Here, Benson failed to explain how the ABC Proceeding affected this Court's jurisdiction. To the extent Benson argued that the then-ongoing ABC Proceeding required dismissal of Plaintiffs' claims, that argument fails. Benson cited no case law or legal authority to support a theory for dismissal. The only support Benson pointed to was correspondence submitted by the Assignee for EMC, who, in objecting to Plaintiffs' motion for default judgment, advised the Court that “Plaintiff[s] filed a proof of claim in the Assignment proceeding and their remedy should be limited to same.” (Id. at 6 (quoting Assignee Correspondence, ECF No. 22); see id. at 4-7.) In doing so, however, the Assignee never suggested that the ABC Proceeding barred any claims from proceeding in this Court. (See Assignee Correspondence.) To the contrary, the Assignee acknowledged that the Court may issue a judgment but took the position that any judgment would be subject to certain matters, i.e., priority of creditors, that are determined in the ABC Proceeding. (Assignee Objection 2, ECF No. 31-1.) Benson thus failed to show how the ABC Proceeding would alter the disposition of this case.

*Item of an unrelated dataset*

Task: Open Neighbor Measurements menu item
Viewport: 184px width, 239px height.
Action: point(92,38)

To the extent Benson argued that Plaintiffs were required to exhaust their remedies in the ABC Proceeding, that argument is moot. In that regard, Benson appeared to argue that jurisdiction was improper because Plaintiffs were seeking the same relief in two different courts. (Benson Moving Br. 6 (“Plaintiffs appear to be ‘double-dipping' by both filing a claim in the Assignment and filing suit in this Court”).) But Benson's “double-dipping” concern was addressed by the stay entered in this matter pending resolution of the ABC Proceeding. Benson does not dispute that the ABC Proceeding concluded without resolution of Plaintiffs' claims in this matter.

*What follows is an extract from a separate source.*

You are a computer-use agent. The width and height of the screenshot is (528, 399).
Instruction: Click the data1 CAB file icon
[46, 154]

In any event, Plaintiff also failed to demonstrate that Plaintiffs' proof of claim in the ABC Proceeding was new evidence for purposes of reconsideration. Benson argues that Plaintiffs' proof of claim-which was filed in October 2016-constitutes new evidence supporting the motion to vacate default because he had no knowledge of Plaintiffs' ABC filing until a week after the Court denied his motion to vacate entry of default. (Benson Reply Br. 1-2; see ECF Nos. 19, 22.) But proof of actual knowledge is not required as Benson seems to suggest. Rather, “[d]istrict courts within the Third Circuit have stated that ‘new evidence' means material discovered after a judgment or order that could not have been found with due diligence beforehand and that could be used to prove a fact.” In re Processed Egg Prods. Antitrust Litig., No. 08-2002, 2018 WL 6592990, at *3 (E.D. Pa. Dec. 14, 2018) (citation omitted).
Here, Benson does not dispute that he was properly served with the Complaint in late 2016. The Complaint asserts that the Assignee advised Plaintiffs of the ABC Proceeding in August 2015. (Compl. ¶ 43.) And as Plaintiffs noted, Benson's counsel received notice of activity in the ABC Proceeding during 2016, including in October 2016 when Plaintiffs filed the proof of claim. (See Oct. 21, 2016 Certif. of Mailing, ECF No. 24-6.) On these facts, Benson failed to show that Plaintiffs' proof of claim could not have been discovered with due diligence before the July 2017 Order. Benson thus failed to show that this is an exceptional case warranting reconsideration and, accordingly, Benson's Motion is denied.
Nevertheless, given (1) the extended stay in this case, (2) the fact that the entry of default was vacated as to Cantin and Plaintiffs' motions for default judgment were denied as to all Defendants, and (3) the Third Circuit's preference “that cases be disposed of on the merits, ” Hritz v. Woma Corp., 732 F.2d 1178, 1181 (3d Cir. 1984), the Court finds good cause to permit Benson an opportunity to file a renewed motion to vacate entry of default.
IV. ORDER
IT IS on this 3rd day of August 2021, ORDERED that:
1. Benson's Motion for Reconsideration (ECF No. 23) is DENIED.
2. Benson may file a renewed motion to vacate entry of default by August 18, 2021.